| WORK TO COMPLETE |
Copy the entire listing, down to the final line, exactly.

| DATA RECORDS |

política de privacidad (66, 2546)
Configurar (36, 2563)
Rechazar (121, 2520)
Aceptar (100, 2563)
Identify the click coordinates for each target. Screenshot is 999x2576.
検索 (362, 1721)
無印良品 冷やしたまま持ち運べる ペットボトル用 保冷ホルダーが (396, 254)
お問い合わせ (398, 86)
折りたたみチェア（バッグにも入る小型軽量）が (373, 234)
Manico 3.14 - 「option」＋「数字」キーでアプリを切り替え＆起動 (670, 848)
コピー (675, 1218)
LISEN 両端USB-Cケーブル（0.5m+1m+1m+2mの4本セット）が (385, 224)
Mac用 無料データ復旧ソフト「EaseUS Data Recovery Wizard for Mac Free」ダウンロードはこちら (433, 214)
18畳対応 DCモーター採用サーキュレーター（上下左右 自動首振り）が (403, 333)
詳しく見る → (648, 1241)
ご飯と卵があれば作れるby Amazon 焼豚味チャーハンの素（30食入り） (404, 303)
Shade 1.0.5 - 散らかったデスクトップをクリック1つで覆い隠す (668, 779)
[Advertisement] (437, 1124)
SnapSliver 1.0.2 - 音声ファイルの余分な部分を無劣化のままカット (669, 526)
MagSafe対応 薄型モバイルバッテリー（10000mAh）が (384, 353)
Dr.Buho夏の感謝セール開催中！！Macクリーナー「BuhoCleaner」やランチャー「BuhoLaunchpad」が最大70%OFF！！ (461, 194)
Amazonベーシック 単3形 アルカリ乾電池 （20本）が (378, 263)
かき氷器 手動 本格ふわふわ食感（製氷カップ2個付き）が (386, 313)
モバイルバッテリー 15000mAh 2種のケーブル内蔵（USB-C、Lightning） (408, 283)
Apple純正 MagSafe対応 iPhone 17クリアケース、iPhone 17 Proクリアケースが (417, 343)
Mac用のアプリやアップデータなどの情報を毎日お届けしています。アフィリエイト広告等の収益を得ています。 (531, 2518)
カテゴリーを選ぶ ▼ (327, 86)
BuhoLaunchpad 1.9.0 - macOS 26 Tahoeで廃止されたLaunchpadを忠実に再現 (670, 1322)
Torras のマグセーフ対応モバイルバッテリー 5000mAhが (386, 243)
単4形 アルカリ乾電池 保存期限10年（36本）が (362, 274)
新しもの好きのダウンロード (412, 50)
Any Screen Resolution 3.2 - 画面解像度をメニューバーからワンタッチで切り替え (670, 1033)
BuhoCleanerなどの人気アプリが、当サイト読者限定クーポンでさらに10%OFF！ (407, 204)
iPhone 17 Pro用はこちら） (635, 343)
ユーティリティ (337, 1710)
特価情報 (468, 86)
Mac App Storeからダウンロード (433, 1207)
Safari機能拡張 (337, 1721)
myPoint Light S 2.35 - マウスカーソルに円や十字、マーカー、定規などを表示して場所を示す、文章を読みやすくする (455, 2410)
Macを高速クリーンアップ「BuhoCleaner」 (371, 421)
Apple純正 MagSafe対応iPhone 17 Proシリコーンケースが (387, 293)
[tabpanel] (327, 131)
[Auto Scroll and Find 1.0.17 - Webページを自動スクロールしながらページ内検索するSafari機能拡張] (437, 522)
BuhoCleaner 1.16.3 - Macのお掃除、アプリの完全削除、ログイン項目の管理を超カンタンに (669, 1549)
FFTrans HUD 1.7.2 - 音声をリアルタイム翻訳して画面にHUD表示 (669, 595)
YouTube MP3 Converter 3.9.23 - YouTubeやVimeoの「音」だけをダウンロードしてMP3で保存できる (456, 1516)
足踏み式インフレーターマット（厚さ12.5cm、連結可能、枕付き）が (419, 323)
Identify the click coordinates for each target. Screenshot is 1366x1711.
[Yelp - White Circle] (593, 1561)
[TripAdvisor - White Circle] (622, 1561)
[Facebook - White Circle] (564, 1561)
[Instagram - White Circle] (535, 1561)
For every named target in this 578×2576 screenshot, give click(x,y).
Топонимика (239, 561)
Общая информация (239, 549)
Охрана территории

| ANSWER BOX |
política de privacidad (66, 2546)
Configurar (36, 2563)
Rechazar (121, 2520)
Aceptar (100, 2563)
Identify the click coordinates for each target. Screenshot is 999x2576.
検索 (362, 1721)
無印良品 冷やしたまま持ち運べる ペットボトル用 保冷ホルダーが (396, 254)
お問い合わせ (398, 86)
折りたたみチェア（バッグにも入る小型軽量）が (373, 234)
Manico 3.14 - 「option」＋「数字」キーでアプリを切り替え＆起動 (670, 848)
コピー (675, 1218)
LISEN 両端USB-Cケーブル（0.5m+1m+1m+2mの4本セット）が (385, 224)
Mac用 無料データ復旧ソフト「EaseUS Data Recovery Wizard for Mac Free」ダウンロードはこちら (433, 214)
18畳対応 DCモーター採用サーキュレーター（上下左右 自動首振り）が (403, 333)
詳しく見る → (648, 1241)
ご飯と卵があれば作れるby Amazon 焼豚味チャーハンの素（30食入り） (404, 303)
Shade 1.0.5 - 散らかったデスクトップをクリック1つで覆い隠す (668, 779)
[Advertisement] (437, 1124)
SnapSliver 1.0.2 - 音声ファイルの余分な部分を無劣化のままカット (669, 526)
MagSafe対応 薄型モバイルバッテリー（10000mAh）が (384, 353)
Dr.Buho夏の感謝セール開催中！！Macクリーナー「BuhoCleaner」やランチャー「BuhoLaunchpad」が最大70%OFF！！ (461, 194)
Amazonベーシック 単3形 アルカリ乾電池 （20本）が (378, 263)
かき氷器 手動 本格ふわふわ食感（製氷カップ2個付き）が (386, 313)
モバイルバッテリー 15000mAh 2種のケーブル内蔵（USB-C、Lightning） (408, 283)
Apple純正 MagSafe対応 iPhone 17クリアケース、iPhone 17 Proクリアケースが (417, 343)
Mac用のアプリやアップデータなどの情報を毎日お届けしています。アフィリエイト広告等の収益を得ています。 (531, 2518)
カテゴリーを選ぶ ▼ (327, 86)
BuhoLaunchpad 1.9.0 - macOS 26 Tahoeで廃止されたLaunchpadを忠実に再現 (670, 1322)
Torras のマグセーフ対応モバイルバッテリー 5000mAhが (386, 243)
単4形 アルカリ乾電池 保存期限10年（36本）が (362, 274)
新しもの好きのダウンロード (412, 50)
Any Screen Resolution 3.2 - 画面解像度をメニューバーからワンタッチで切り替え (670, 1033)
BuhoCleanerなどの人気アプリが、当サイト読者限定クーポンでさらに10%OFF！ (407, 204)
iPhone 17 Pro用はこちら） (635, 343)
ユーティリティ (337, 1710)
特価情報 (468, 86)
Mac App Storeからダウンロード (433, 1207)
Safari機能拡張 (337, 1721)
myPoint Light S 2.35 - マウスカーソルに円や十字、マーカー、定規などを表示して場所を示す、文章を読みやすくする (455, 2410)
Macを高速クリーンアップ「BuhoCleaner」 (371, 421)
Apple純正 MagSafe対応iPhone 17 Proシリコーンケースが (387, 293)
[tabpanel] (327, 131)
[Auto Scroll and Find 1.0.17 - Webページを自動スクロールしながらページ内検索するSafari機能拡張] (437, 522)
BuhoCleaner 1.16.3 - Macのお掃除、アプリの完全削除、ログイン項目の管理を超カンタンに (669, 1549)
FFTrans HUD 1.7.2 - 音声をリアルタイム翻訳して画面にHUD表示 (669, 595)
YouTube MP3 Converter 3.9.23 - YouTubeやVimeoの「音」だけをダウンロードしてMP3で保存できる (456, 1516)
足踏み式インフレーターマット（厚さ12.5cm、連結可能、枕付き）が (419, 323)
Identify the click coordinates for each target. Screenshot is 1366x1711.
[Yelp - White Circle] (593, 1561)
[TripAdvisor - White Circle] (622, 1561)
[Facebook - White Circle] (564, 1561)
[Instagram - White Circle] (535, 1561)
For every named target in this 578×2576 screenshot, give click(x,y).
Топонимика (239, 561)
Общая информация (239, 549)
Охрана территории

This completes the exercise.